The accord marks an important milestone in the joint venture’s establishment, which this year plans to assemble and deliver the first six of 45 EC145s to be acquired through 2016 by the Kazakh government.
Eurocopter Kazakhstan Engineering also will develop local maintenance and training capabilities to support EC145 operations in the country, as well as across the new customs union zone created by Kazakhstan, Russia and Belarus last summer, and throughout the entire Central Asian zone.
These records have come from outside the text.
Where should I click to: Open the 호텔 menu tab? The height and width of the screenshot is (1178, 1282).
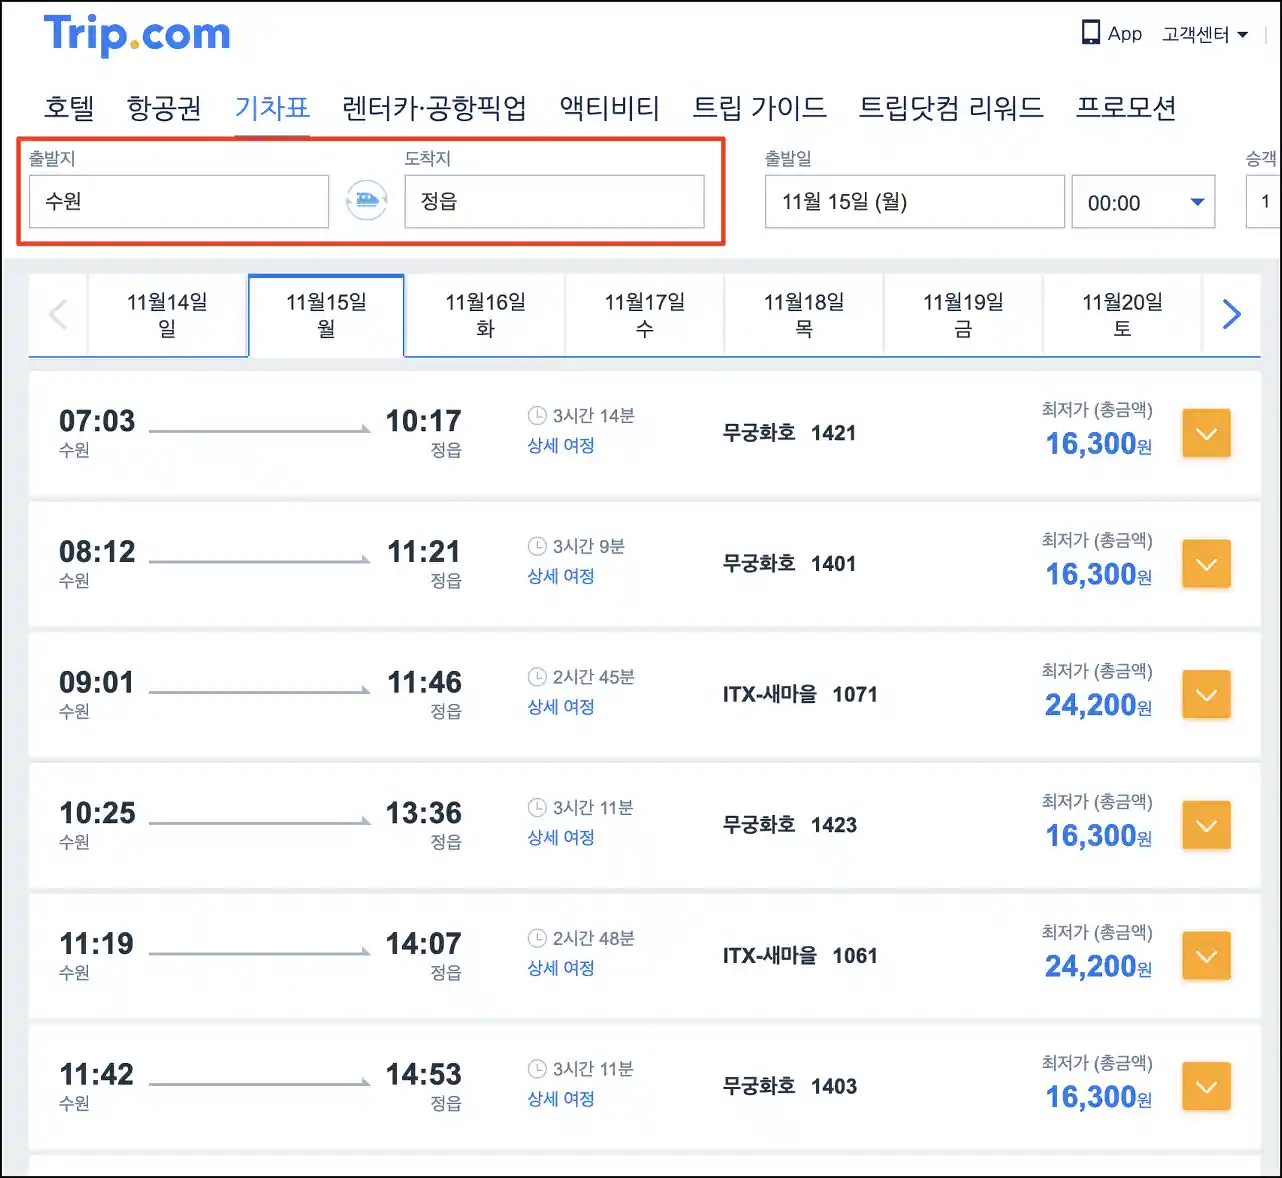[x=69, y=107]
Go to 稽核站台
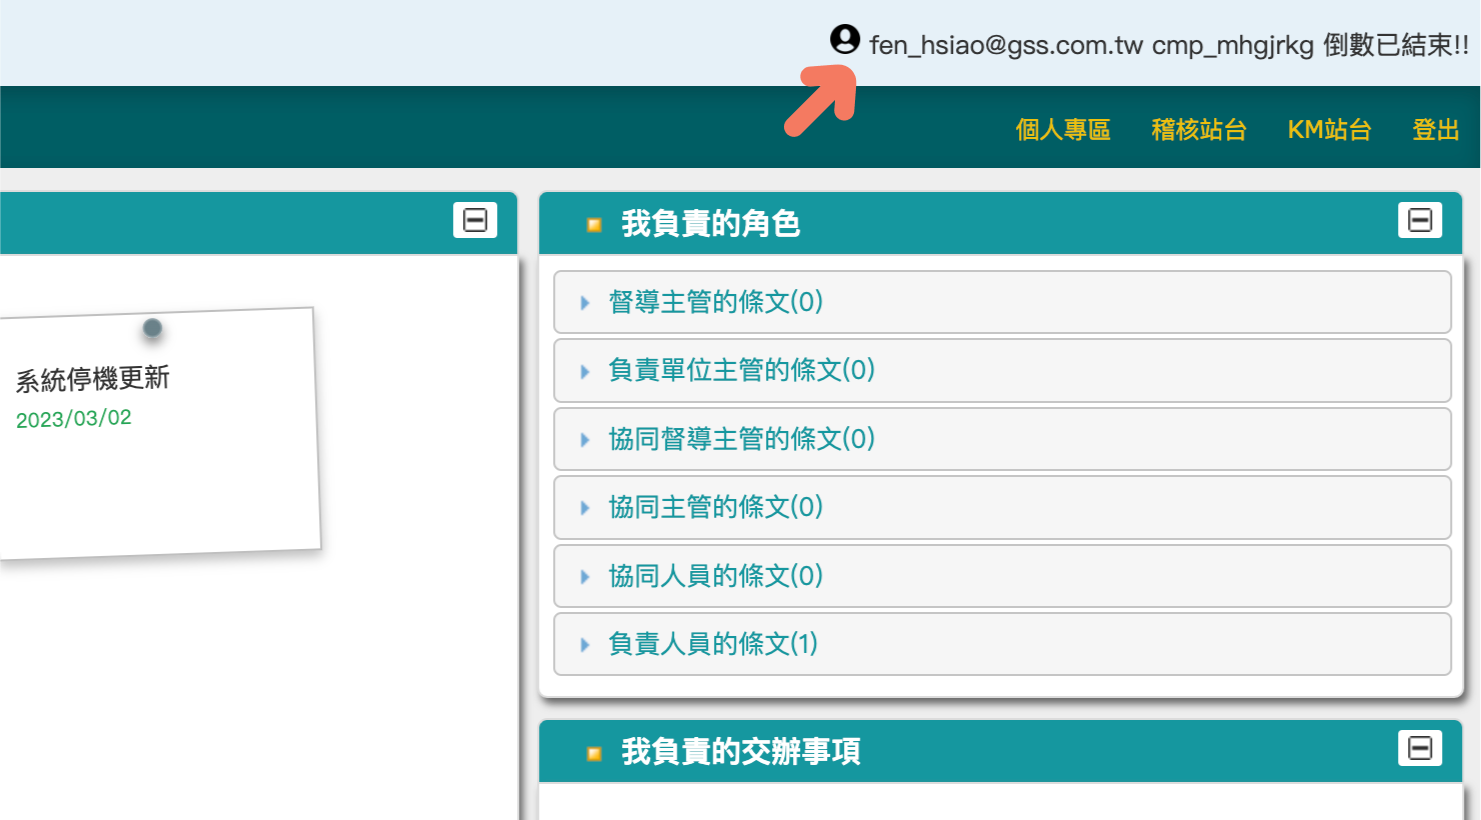1481x820 pixels. pos(1199,130)
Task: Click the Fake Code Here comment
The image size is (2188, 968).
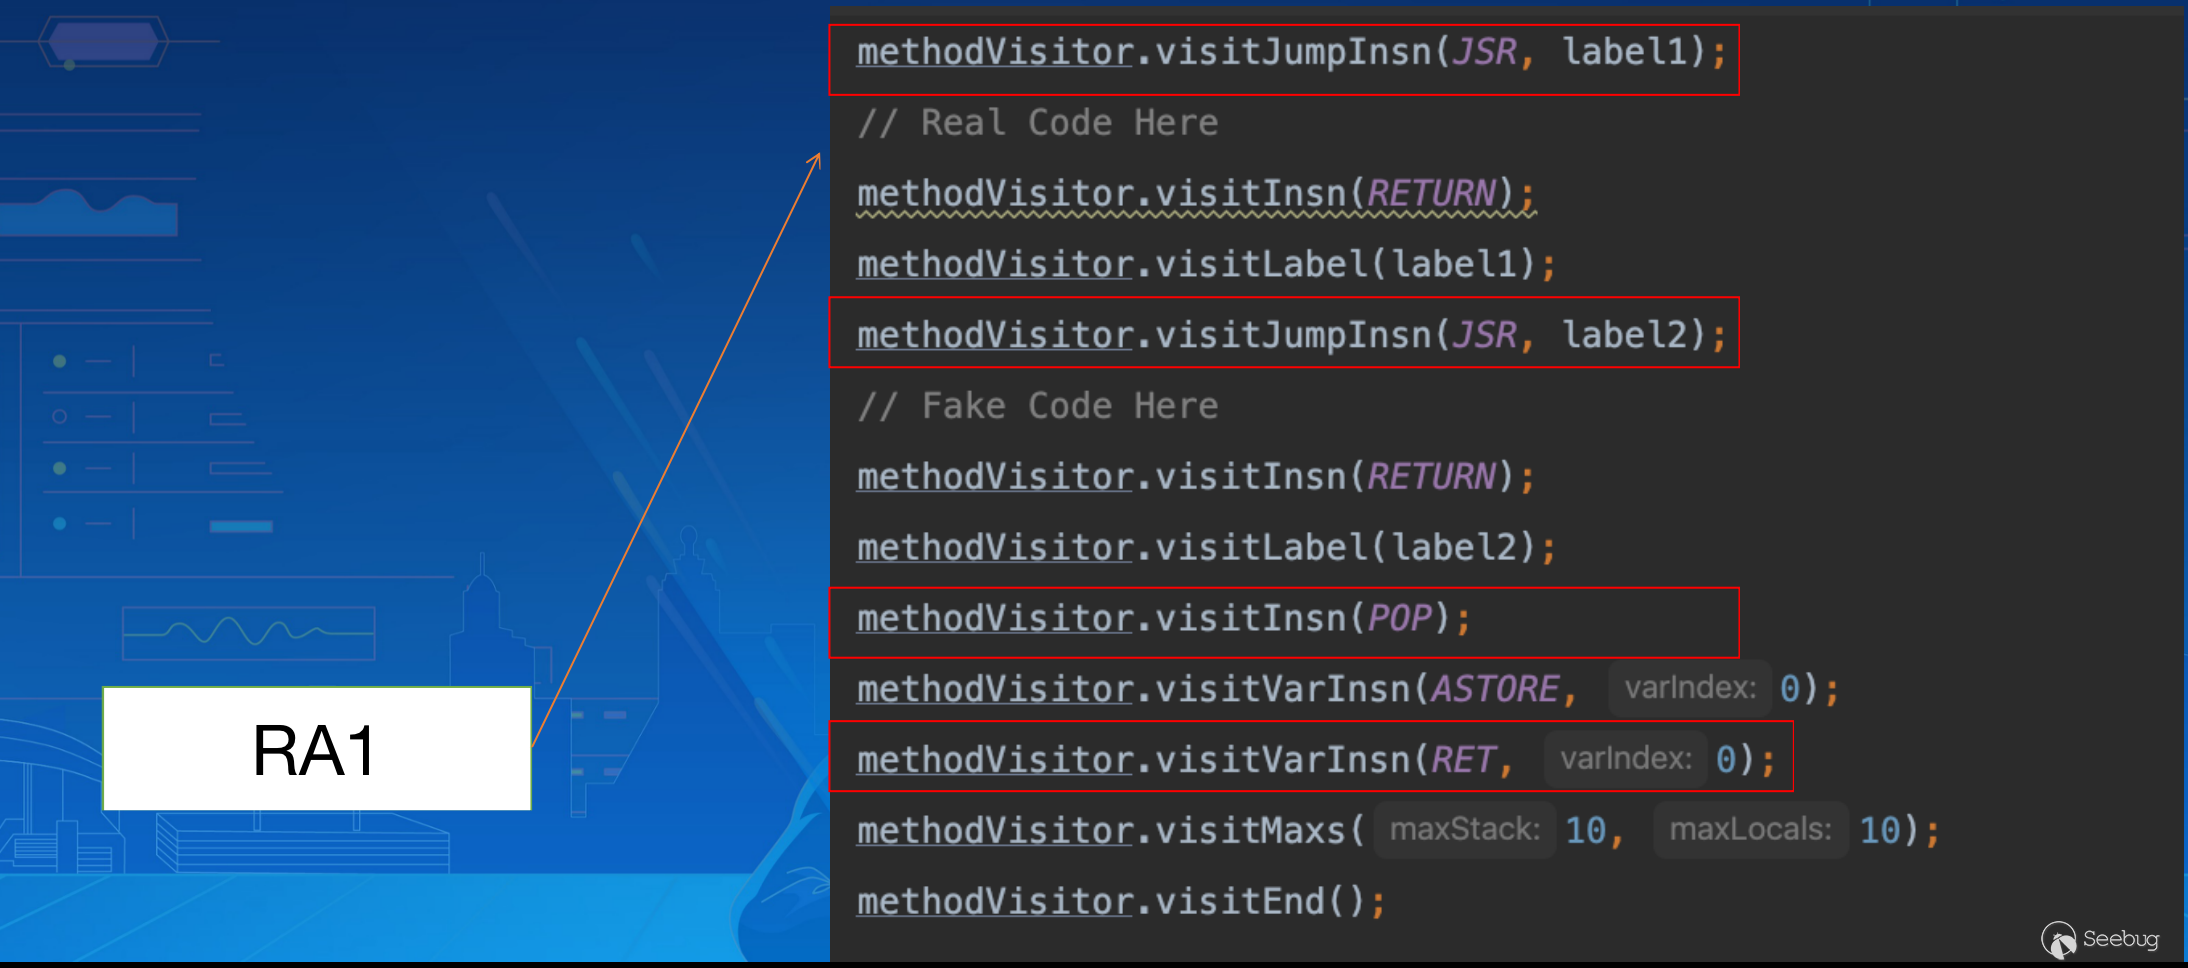Action: tap(1038, 406)
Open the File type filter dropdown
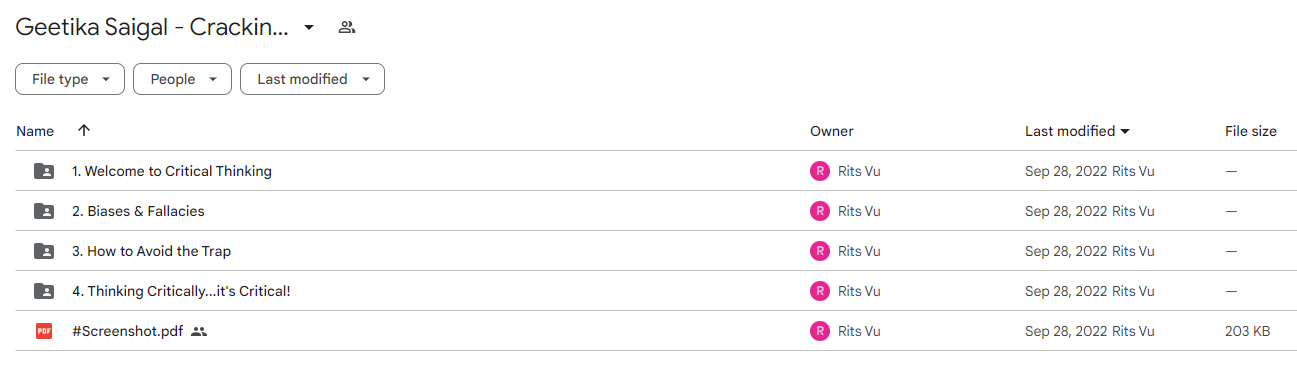Image resolution: width=1297 pixels, height=377 pixels. [x=70, y=79]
Additionally, the organization will oversee sales activities these areas.
“This joint venture holds particular importance for Eurocopter, as it gives us a key presence in a rapidly-developing country,” Bertling said. “We foresee many new opportunities for the EC145 in this part of the world, based on the helicopter’s capacity for missions in support of the oil and gas, mining, parapublic, government and corporate sectors, and in other applications as well.”
The first six EC145s to be assembled at Eurocopter Kazakhstan Engineering’s facility at Astana Airport are to be utilized by Kazakhstan’s Defense Ministry and the Ministry of Emergency Situations for such operations as medical airlift and search & rescue missions.
“As the first cooperation of this magnitude between our country and any helicopter manufacturer, Eurocopter Kazakhstan Engineering will help develop new expertise in high-technology industries,” Smagulov stated.
The multi-mission EC145 is at the top of its class in the medium-sized, twin-engine helicopter category. Bringing together Eurocopter’s latest developments in advanced cockpit design, avionics and rotor system, this helicopter is perfectly adapted for the most demanding operational conditions, especially in the very low temperatures that can be found in Kazakhstan (certified at -45°).